TEXT EXCERPT -

Out of all the symbols in the alphabet, one is chosen to be the ``blank.'' Essentially everybody who writes examples of Turing Machine computations denotes the blank by white space, but all that matters is that blank is distinguishable from the other characters. We have an emotional tendency to consider white space in a special way, but in principle it is just another possible content for a region on the tape. If you think of the tape as real live paper, notice that one could in principle acquire the paper preprinted with some chosen pencil mark, instead of white. Whew. Before starting a Turing Machine computation, we write some finite sequence of nonblank characters on contiguous squares of the tape, leave the infinitely many other squares blank, and start the machine scanning the leftmost nonblank square. Most people who write about Turing Machines include the choice of blank character as part of the specification of the machine. This doesn't matter much.

It is important to have an even more careful and systematic definition of Turing Machines than I've given here. But, we don't need it in the lecture notes. I will give you a copy of Turing's and Post's original papers defining the Machines. And, I will lend you a copy of Turing's World by Barwise and Etchemendy, which includes a book and Macintosh software presenting a precise view of Turing Machines. You need to go through these precise descriptions and understand how they make sense as minor variations on what I've described above.

How is a Turing Machine Like a Human?

Turing, Post, and Barwise/Etchemendy all discuss at some length the sense in which Turing Machines capture the computational behavior of a person who is deliberately and consciously computing. Please read this material very carefully, since it is crucial to our understanding of the conceptual impact of Turing Machines. Here are some key points to look for. Turing et. al. cover these points more carefully than I do: my intent is to attract your attention to them.

The fact that real people don't always divide their work paper explicitly into squares is not important. As long as there is some limit to our visual precision, we can conceive of the paper as divided into pixels, each of which is either black or white. Or, if we insist on gray scale or color, we can only distinguish some finite collection of possible pixel contents. In principle, a person who claims to be computing with undisciplined scribblings can be described as computing at the pixel level.
The use of two-dimensional paper instead of a one-dimensional ``tape'' is not important, as long as we can demonstrate that anything accomplished with two-dimensional paper may also be accomplished with a tape. This is not obvious, but it is also not very hard, as theoretical mathematical proofs go. I'll sketch the structure of the proof for you, but the important thing for this course is to develop confidence that it is true. Notice that the pixelization idea in item 1 really requires the 2-1 reduction of dimension. Think carefully about the possibility that there is circular reasoning going on here. There isn't, but we should worry about the possibility.
The precise form of the instructions can be varied, as long as we have the basic capabilities to look at a symbol and, depending on what we see, to write a new symbol and move left or right.

Using these points, and other considerations, Turing et al. argue in detail that any computation that can be done deliberately and consciously by a human can also be done by an appropriately defined Turing Machine.

Subtleties Regarding Memory and Program

At first glance, it appears that the only memory in a Turing Machine is the tape. But, there is an implicit memory involved in keeping track of the instruction to execute in the program. In modern electronic computers, this memory is an explicit register, called the ``program counter,'' which is built essentially the same as other memory elements. In Turing Machines, it is treated as something different. But, since a Turing Machine has one fixed, finite program, the amount of memory in this implicit program counter is also fixed and finite. So, the only unlimited memory is the tape. Notice that not all of the tape memory is stored in the form of the symbols on the tape. The location of the scan, often called the ``read/write head,'' is another implicit memory resource, and this one has no fixed bound.

(Dataset entries)
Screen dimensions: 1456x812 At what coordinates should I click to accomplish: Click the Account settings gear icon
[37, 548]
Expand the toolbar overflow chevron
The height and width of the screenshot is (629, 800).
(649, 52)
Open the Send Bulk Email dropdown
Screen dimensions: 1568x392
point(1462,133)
==
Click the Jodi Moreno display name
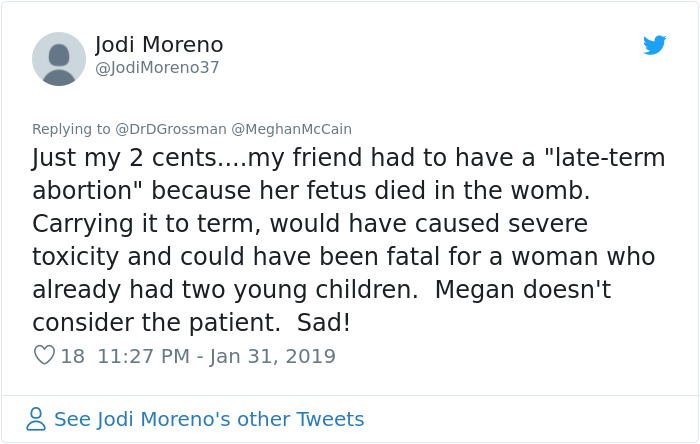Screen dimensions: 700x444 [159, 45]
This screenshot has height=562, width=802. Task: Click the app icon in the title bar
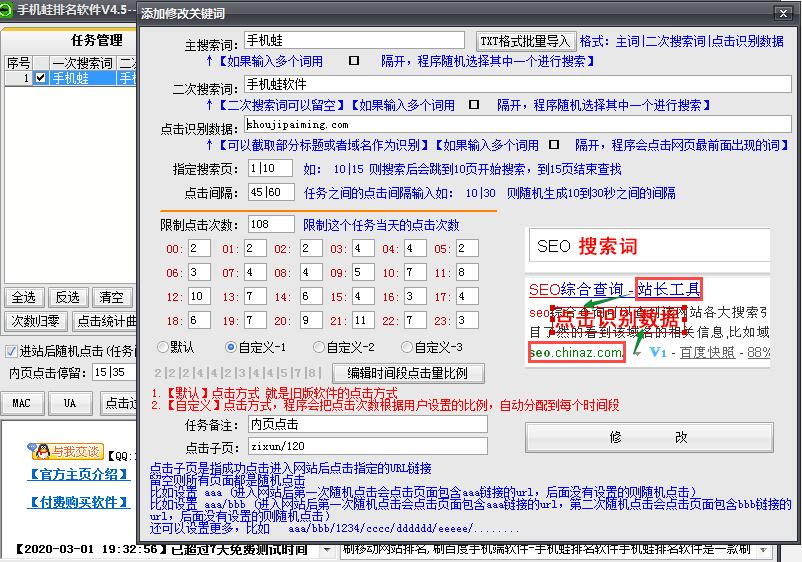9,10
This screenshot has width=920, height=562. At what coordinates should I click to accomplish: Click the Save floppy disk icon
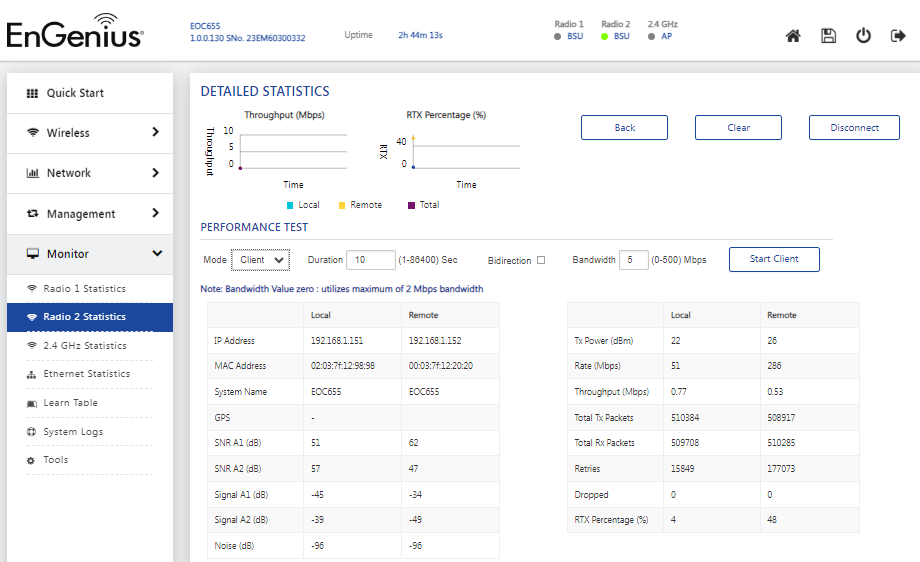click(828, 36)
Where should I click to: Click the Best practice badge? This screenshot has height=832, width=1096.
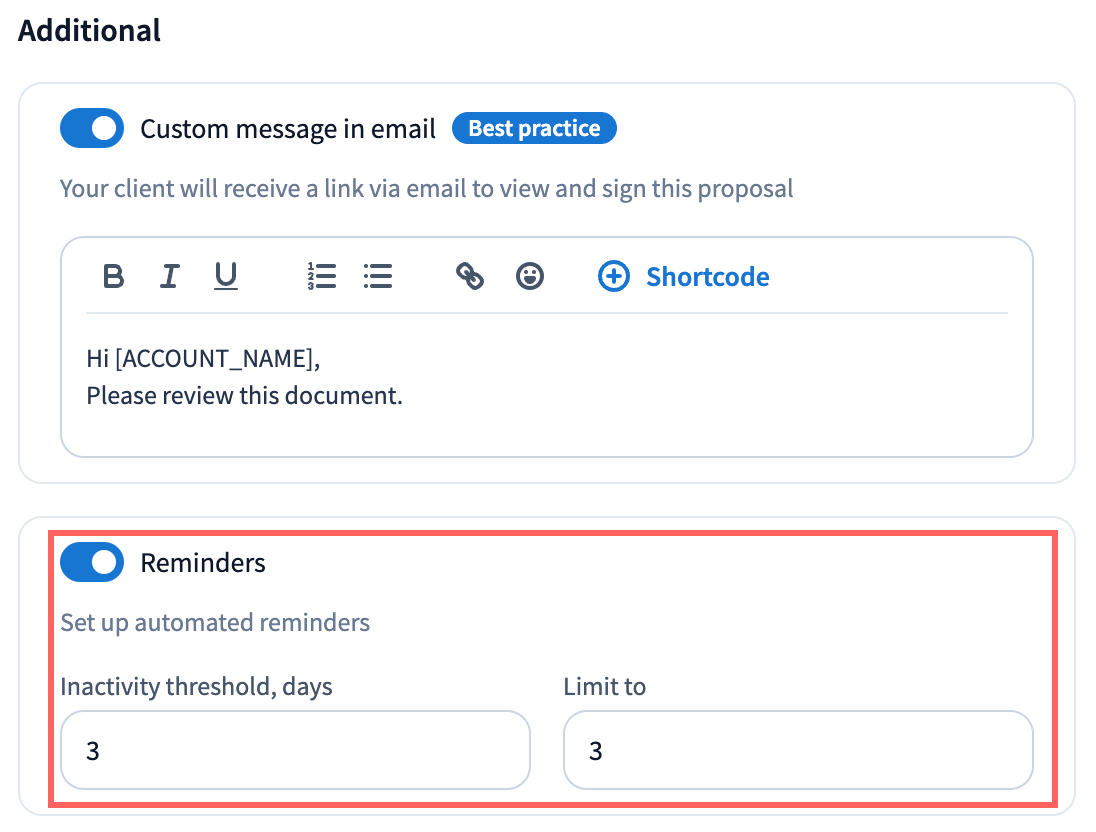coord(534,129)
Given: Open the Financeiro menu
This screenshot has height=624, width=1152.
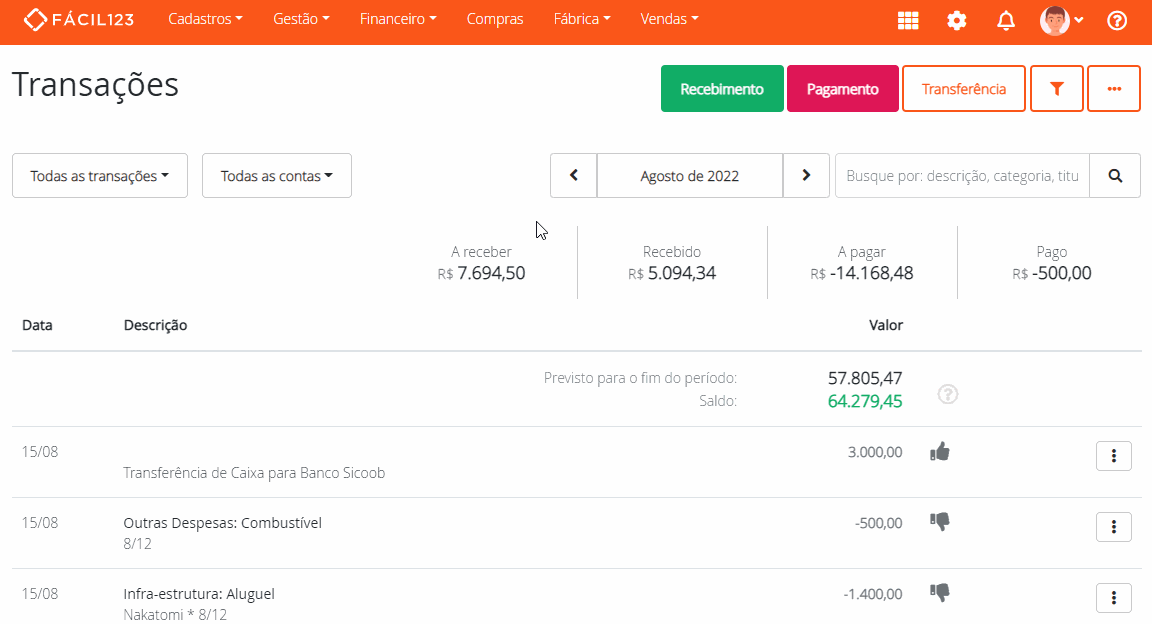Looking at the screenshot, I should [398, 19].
--
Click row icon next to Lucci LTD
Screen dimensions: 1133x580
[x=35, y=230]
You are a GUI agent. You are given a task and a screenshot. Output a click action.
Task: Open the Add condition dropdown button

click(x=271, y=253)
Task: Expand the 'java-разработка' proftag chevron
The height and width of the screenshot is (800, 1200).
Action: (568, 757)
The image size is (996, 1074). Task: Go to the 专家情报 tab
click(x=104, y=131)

OBJECTIVE -
Extract the part of the Turing Machine text from "The use of two-dimensional" to "about the possibility.", copying it word for word.

EXERCISE ANSWER -
The use of two-dimensional paper instead of a one-dimensional ``tape'' is not important, as long as we can demonstrate that anything accomplished with two-dimensional paper may also be accomplished with a tape. This is not obvious, but it is also not very hard, as theoretical mathematical proofs go. I'll sketch the structure of the proof for you, but the important thing for this course is to develop confidence that it is true. Notice that the pixelization idea in item 1 really requires the 2-1 reduction of dimension. Think carefully about the possibility that there is circular reasoning going on here. There isn't, but we should worry about the possibility.